Problem
Would you write out the records below exactly as given?

Information provided
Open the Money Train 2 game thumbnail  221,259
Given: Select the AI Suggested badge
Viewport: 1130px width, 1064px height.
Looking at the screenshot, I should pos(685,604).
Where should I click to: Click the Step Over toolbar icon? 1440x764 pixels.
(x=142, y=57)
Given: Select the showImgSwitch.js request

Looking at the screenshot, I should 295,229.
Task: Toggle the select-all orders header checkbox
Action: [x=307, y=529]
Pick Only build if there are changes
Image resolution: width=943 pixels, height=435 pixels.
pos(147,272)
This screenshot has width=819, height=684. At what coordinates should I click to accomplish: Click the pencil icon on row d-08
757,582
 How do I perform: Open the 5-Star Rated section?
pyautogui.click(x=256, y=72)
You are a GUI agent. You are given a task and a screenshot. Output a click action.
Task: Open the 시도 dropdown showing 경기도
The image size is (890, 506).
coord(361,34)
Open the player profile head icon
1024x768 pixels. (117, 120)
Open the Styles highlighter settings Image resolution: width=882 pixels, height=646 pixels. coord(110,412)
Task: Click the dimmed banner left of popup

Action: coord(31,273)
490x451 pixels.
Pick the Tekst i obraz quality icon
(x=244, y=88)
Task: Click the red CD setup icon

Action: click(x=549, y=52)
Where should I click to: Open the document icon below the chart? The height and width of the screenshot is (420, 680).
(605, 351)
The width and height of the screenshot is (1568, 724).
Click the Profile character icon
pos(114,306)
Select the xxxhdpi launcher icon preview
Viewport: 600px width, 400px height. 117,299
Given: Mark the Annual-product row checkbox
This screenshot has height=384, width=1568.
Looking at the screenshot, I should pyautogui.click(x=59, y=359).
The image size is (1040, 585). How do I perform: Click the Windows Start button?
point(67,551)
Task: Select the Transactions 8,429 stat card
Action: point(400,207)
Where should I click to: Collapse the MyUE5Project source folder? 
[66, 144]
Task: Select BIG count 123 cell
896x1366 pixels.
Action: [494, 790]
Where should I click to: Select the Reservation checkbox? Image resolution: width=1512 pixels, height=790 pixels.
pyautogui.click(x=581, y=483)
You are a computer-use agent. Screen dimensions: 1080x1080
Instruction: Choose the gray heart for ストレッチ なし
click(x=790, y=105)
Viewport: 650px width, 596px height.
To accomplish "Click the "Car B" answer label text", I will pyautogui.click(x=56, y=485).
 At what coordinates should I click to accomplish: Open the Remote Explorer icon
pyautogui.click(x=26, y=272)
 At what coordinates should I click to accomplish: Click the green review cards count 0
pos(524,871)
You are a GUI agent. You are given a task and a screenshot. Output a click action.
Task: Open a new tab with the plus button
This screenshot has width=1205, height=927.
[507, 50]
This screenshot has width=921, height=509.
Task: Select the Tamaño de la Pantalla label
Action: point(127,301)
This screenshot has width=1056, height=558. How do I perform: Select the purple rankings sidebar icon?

Solved problem
Open the Money Train 2 game thumbnail  221,259
Given: Select the AI Suggested badge
Viewport: 1130px width, 1064px height.
Looking at the screenshot, I should pos(685,604).
Where should I click to: Click the Step Over toolbar icon? 1440x764 pixels.
(x=142, y=57)
Given: Select the showImgSwitch.js request

Looking at the screenshot, I should 295,229.
Task: Toggle the select-all orders header checkbox
Action: [x=307, y=529]
Pick Only build if there are changes
Image resolution: width=943 pixels, height=435 pixels.
pos(147,272)
This screenshot has width=819, height=684. At what coordinates should I click to accomplish: Click the pencil icon on row d-08
757,582
 How do I perform: Open the 5-Star Rated section?
pyautogui.click(x=256, y=72)
You are a GUI agent. You are given a task and a screenshot. Output a click action.
Task: Open the 시도 dropdown showing 경기도
The image size is (890, 506).
coord(361,34)
Open the player profile head icon
1024x768 pixels. (117, 120)
Open the Styles highlighter settings Image resolution: width=882 pixels, height=646 pixels. coord(110,412)
Task: Click the dimmed banner left of popup

Action: coord(31,273)
490x451 pixels.
Pick the Tekst i obraz quality icon
(x=244, y=88)
Task: Click the red CD setup icon

Action: click(x=549, y=52)
Where should I click to: Open the document icon below the chart? The height and width of the screenshot is (420, 680).
(605, 351)
The width and height of the screenshot is (1568, 724).
Click the Profile character icon
pos(114,306)
Select the xxxhdpi launcher icon preview
Viewport: 600px width, 400px height. 117,299
Given: Mark the Annual-product row checkbox
This screenshot has height=384, width=1568.
Looking at the screenshot, I should pyautogui.click(x=59, y=359).
The image size is (1040, 585). How do I perform: Click the Windows Start button?
point(67,551)
Task: Select the Transactions 8,429 stat card
Action: point(400,207)
Where should I click to: Collapse the MyUE5Project source folder? 
[66, 144]
Task: Select BIG count 123 cell
896x1366 pixels.
Action: [494, 790]
Where should I click to: Select the Reservation checkbox? Image resolution: width=1512 pixels, height=790 pixels.
pyautogui.click(x=581, y=483)
You are a computer-use agent. Screen dimensions: 1080x1080
Instruction: Choose the gray heart for ストレッチ なし
click(x=790, y=105)
Viewport: 650px width, 596px height.
To accomplish "Click the "Car B" answer label text", I will pyautogui.click(x=56, y=485).
 At what coordinates should I click to accomplish: Open the Remote Explorer icon
pyautogui.click(x=26, y=272)
 At what coordinates should I click to accomplish: Click the green review cards count 0
pos(524,871)
You are a GUI agent. You are given a task and a screenshot. Output a click action.
Task: Open a new tab with the plus button
This screenshot has width=1205, height=927.
[507, 50]
This screenshot has width=921, height=509.
Task: Select the Tamaño de la Pantalla label
Action: point(127,301)
This screenshot has width=1056, height=558. How do I perform: Select the purple rankings sidebar icon?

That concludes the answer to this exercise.